La stragrande maggioranza delle donne, quelle proletarie che non trovano lavoro, che per prime vengono cacciate dal lavoro, che se lavorano lo fanno con occupazioni part time, precarie a pochissimo salario e sempre a rischio, le tante che si distruggono la salute, non dietro una bella scrivania, ma in condizioni di lavoro pesanti, stressanti, dalle pulizie, alle campagne, ai servizi, al commercio, ecc., per tutte queste la discriminazione è totale, e per loro la corsa alla “carriera” è la corsa a campare, non a raggiungere posti migliori, più qualificanti per la parità con gli uomini.

Per le donne proletarie non ci sono aggiustamenti, norme temporanee, “vibranti impegni” della Ue, dei governi – ultime, anche sull'uso del Recovery fund non potevano mancare proposte di utilizzo di questi fondi per misure sulla parità di genere – quando è questo sistema capitalista la vera causa, che non si può migliorare ma distruggere.
Questo sistema ha tra le sue basi fondamentali il doppio sfruttamento e la doppia oppressione delle donne, che gli garantisce, sia che le donne lavorino o non lavorino, la riproduzione gratis della forza-lavoro, la tenuta sociale, politica e ideologica della istituzione familiare, l'utilizzo delle donne sul lavoro a meno costi... Perchè mai, quindi, questo sistema dovrebbe realizzare l'uguaglianza – se non nelle eccezioni che confermano la regola e che diventano un esempio per questo sistema capitalista, i partiti borghesi, i loro giornali, che questa società è la migliore possibile se aggiustata un poco.  
Ma anche i pochi “aggiustamenti” - pensiamo quelli programmati, più che fatti, in questo lungo periodo pandemico in cui la condizione di lavoro e di vita delle donne è peggiorata in tutti i sensi – interni sempre allo logica di salvaguardare questo sistema, i profitti dei padroni, non servono o sono così minimi che non riducono la disuguaglianza di genere sui posti di lavoro, o in alcuni casi confermano in pieno la disuguaglianza e ricadono in peggio e ancora sulle donne.
Facciamo alcuni esempi: si danno, o si fanno piani, premi/incentivi, sgravi fiscali e contributivi alle aziende, che nella realtà si prendono i “premi”, ma poi continuano a licenziare prima di tutto le donne, a discriminare, peggiorare la condizione lavorativa, sia “legalmente”, utilizzando norme, cavilli, sia “illegalmente”, visto che i controlli poi sono una goccia nel mare; gli asili, per adeguarsi alle norme anti-covid in alcune città sono stati chiusi piuttosto che aumentati; il bonus babysitter è stata un'elemosina; l'aumento del congedo parentale è stato richiesto nel 79% dei casi dalle donne; fino allo smartworking che è la “soluzione trovata” per conciliare lavoro fuori e lavoro in casa, assistenza ai figli, anziani, un moderno “lavoro a domicilio” con molte ore di lavoro, meno salario, contemporaneo doppio lavoro per le donne.
Per questo, non ci ingannate, non ci deviate con i vostri appelli sulla “parità di genere”, sulla lotta alla disuguaglianza”...!
Le donne proletarie, soprattutto quando lottano, sanno bene quanto sia misera un'uguaglianza nello sfruttamento e nella miseria alle condizioni di lavoro dei proletari, e la loro prospettiva è tutt'altra.

Nell'opuscolo '360°' il Movimento femminista proletario rivoluzionario scrive: 

“...Sui posti di lavoro vi sono molte discriminazioni, sia per essere assunte, sia durante il rapporto di lavoro, sia per i licenziamenti che si basano proprio sulla condizione di disparità delle donne.
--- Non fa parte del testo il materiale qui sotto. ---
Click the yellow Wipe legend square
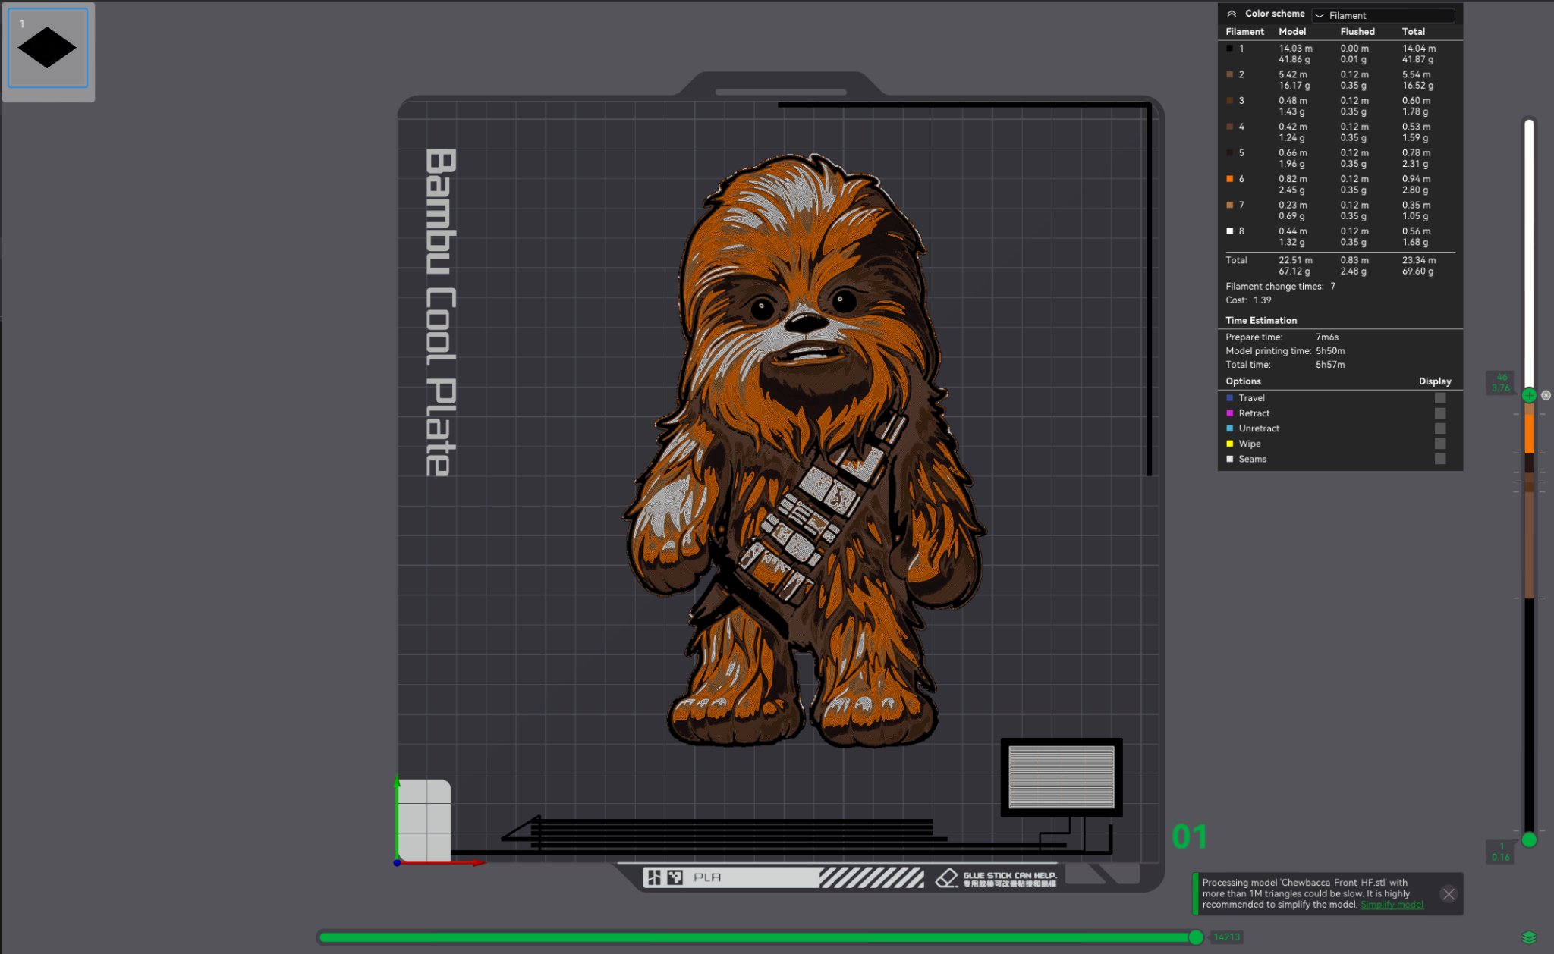This screenshot has height=954, width=1554. [x=1231, y=443]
Pure nell’attacco generale vi è una differenza con gli uomini...
...Le battaglie contro le discriminazioni sono assolutamente necessarie, ma sarebbe un pò cieca e ben misera cosa se questa diventa lotta per la parità donna-uomo, anche perché tutte noi giudichiamo la condizione dei proletari, degli operai altrettanto bruttissima. 
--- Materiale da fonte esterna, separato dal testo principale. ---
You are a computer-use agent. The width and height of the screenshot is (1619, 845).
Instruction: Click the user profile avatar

Noi dobbiamo in un certo senso rovesciare la questione. Le donne devono lottare per affermare  la “disuguaglianza” non l’uguaglianza con l’uomo. “Disuguaglianza” vuol dire che in una nuova società, nella società socialista la condizione delle donne deve essere centrale nell’azione dello Stato proletario. Ma perchè questo avvenga, si deve praticare una “disuguaglianza” a favore delle donne, che poi permetta una uguaglianza più alta, per tutti...”.